3. To build just the node-cache container, use make containers CONTAINER_BINARIES=node-cache.
4. The same steps are executed via the presubmit script presubmits.sh which is run by the test-infra prow job.
5. Merge the PR.
6. Cut a new release tag. We use semantic versioning to name releases. Example:

   git tag -a 1.21.4 -m "Build images using golang 1.17."

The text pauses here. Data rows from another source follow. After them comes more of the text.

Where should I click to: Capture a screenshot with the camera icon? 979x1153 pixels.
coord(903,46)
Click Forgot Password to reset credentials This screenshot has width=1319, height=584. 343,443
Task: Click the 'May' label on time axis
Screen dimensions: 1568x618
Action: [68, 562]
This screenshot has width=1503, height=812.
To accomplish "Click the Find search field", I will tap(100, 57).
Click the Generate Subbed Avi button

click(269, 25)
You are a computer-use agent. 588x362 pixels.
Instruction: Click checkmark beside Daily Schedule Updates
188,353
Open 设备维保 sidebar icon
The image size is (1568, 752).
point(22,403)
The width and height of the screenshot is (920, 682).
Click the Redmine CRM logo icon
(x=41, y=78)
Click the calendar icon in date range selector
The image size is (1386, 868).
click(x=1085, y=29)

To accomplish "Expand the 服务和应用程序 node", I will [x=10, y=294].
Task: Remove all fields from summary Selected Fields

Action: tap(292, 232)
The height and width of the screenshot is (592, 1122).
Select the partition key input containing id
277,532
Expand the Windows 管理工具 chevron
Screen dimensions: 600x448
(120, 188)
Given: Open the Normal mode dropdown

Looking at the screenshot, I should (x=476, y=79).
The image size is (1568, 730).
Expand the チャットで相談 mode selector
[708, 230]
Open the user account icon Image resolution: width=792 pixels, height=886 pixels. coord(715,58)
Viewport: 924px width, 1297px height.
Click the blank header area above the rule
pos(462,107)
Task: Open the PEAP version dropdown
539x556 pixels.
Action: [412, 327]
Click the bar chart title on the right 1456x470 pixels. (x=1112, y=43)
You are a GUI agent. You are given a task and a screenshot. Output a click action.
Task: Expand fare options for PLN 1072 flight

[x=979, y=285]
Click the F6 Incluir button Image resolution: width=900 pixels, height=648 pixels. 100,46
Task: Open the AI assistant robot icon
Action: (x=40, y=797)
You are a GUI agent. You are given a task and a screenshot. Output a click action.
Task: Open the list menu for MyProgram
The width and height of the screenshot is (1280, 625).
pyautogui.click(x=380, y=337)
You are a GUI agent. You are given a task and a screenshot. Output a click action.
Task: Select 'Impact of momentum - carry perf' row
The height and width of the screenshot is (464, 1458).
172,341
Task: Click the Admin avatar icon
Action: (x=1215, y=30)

   git push upstream 1.21.4
   

7. Wait for container images to be pushed via cloudbuild yaml. This will be done automatically by k8s.io/test-infra/.../k8s-staging-dns.yaml. A manual cloud build can be submitted via gcloud builds submit --config cloudbuild.yaml, but this requires owner permissions in k8s-staging-dns project. The automated job pushes images for all architectures and makes them available in gcr.io/k8s-staging-dns. Status for build jobs can be checked at - https://k8s-testgrid.appspot.com/sig-network-dns#dns-push-images
8. Promote the images to gcr.io/k8s-artifacts-prod using the process described in this link. The image SHAs should be added to images/k8s-staging-dns/images.yaml. The SHAs can be obtained by running the command python parse-image-sha.py <TAG> This will return the SHAs for kube-dns as well as node-cache images. Node-cache images are always promoted, kube-dns images are promoted if there is a change to kubedns/vulnerability fix.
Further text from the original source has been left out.